→ **Exercise**
Going through the entries, how many lines include the string "Black"? Answer only with the number.

→ **Provided data**
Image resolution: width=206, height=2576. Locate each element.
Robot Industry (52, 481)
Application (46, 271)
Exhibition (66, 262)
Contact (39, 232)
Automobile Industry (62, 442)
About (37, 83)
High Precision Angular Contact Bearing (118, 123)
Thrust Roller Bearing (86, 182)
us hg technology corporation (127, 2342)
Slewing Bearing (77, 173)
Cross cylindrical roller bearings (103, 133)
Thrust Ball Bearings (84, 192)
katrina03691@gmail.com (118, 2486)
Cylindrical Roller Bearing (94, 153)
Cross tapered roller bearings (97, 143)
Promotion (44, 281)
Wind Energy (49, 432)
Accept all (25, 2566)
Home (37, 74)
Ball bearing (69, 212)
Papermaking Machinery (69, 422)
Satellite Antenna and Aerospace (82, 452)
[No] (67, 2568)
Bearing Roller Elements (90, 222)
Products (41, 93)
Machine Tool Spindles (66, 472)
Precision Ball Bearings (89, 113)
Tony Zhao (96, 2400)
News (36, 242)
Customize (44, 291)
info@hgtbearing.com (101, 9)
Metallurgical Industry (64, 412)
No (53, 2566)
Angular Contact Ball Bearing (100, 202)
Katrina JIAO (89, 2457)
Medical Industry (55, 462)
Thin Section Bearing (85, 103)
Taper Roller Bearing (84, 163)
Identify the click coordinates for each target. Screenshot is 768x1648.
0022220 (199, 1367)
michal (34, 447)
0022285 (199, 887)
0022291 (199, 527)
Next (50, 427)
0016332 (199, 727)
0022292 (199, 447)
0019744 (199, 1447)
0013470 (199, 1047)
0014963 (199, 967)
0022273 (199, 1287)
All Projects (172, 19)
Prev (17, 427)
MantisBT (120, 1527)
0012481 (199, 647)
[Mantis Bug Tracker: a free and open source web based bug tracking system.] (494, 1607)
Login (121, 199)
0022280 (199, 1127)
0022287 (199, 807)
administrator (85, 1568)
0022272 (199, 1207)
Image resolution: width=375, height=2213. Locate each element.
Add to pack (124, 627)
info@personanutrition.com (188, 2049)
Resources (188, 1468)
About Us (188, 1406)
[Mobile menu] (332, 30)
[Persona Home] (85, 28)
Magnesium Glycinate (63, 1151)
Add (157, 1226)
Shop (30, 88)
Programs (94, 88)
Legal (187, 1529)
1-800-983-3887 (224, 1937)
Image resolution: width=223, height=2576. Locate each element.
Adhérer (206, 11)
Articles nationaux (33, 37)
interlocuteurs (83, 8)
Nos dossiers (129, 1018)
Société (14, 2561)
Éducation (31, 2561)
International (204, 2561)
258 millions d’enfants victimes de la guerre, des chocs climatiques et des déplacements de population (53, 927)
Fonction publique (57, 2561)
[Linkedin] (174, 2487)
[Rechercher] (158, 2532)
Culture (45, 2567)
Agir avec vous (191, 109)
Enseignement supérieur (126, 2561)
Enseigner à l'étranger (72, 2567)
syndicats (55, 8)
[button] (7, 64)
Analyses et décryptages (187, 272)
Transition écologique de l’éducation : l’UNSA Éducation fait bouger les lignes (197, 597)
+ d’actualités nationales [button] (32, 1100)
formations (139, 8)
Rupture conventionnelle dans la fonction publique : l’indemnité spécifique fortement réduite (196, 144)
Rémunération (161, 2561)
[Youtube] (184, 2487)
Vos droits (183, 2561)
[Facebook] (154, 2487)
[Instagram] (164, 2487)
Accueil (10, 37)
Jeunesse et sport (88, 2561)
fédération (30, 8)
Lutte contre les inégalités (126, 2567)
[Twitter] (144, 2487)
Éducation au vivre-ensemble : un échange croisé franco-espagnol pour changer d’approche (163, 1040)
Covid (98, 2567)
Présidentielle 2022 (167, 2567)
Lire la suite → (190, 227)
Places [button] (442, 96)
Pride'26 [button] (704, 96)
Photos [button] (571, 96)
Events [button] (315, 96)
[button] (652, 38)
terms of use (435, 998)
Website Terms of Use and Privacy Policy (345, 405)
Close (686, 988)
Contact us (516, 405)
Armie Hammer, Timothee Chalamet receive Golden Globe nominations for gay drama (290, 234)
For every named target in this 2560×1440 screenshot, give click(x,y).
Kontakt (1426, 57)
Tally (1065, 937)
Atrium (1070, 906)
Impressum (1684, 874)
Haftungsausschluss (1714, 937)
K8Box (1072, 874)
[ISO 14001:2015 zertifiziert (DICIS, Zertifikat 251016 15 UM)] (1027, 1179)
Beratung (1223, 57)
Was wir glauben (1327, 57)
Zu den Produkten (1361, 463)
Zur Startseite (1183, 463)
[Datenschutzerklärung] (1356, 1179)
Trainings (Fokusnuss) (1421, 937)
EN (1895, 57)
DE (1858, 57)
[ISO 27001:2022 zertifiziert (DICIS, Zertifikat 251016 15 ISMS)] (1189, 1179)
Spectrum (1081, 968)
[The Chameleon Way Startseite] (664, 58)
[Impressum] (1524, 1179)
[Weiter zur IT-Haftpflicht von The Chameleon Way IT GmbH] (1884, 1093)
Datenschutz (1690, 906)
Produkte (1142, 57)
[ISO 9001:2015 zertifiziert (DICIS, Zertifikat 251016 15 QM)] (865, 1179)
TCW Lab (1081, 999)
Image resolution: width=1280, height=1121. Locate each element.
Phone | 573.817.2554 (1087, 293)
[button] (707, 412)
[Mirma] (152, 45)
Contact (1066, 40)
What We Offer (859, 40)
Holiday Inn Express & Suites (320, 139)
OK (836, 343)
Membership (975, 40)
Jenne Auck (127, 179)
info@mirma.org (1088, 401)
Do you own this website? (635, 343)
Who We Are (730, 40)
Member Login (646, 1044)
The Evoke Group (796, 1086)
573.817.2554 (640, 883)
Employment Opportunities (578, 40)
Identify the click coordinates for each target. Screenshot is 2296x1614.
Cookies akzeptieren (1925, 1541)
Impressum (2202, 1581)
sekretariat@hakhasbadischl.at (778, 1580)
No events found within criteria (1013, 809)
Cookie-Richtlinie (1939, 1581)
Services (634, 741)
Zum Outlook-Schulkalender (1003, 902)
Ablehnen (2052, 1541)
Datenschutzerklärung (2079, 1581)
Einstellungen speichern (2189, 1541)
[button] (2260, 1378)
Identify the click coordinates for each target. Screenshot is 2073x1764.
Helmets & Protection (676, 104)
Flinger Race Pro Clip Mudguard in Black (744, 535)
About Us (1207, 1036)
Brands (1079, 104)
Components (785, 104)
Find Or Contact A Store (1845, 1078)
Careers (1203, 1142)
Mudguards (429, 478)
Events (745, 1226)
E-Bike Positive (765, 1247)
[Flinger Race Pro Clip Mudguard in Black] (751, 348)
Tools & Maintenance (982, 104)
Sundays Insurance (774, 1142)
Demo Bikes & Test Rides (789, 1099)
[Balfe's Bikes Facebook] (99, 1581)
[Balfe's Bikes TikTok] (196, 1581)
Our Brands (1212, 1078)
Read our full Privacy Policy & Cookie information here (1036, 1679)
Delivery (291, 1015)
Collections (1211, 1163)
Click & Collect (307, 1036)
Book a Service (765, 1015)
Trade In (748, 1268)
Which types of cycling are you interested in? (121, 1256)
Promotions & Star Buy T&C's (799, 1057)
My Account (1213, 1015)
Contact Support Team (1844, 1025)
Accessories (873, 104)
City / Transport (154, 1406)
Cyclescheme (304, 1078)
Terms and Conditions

→ **Answer area**
2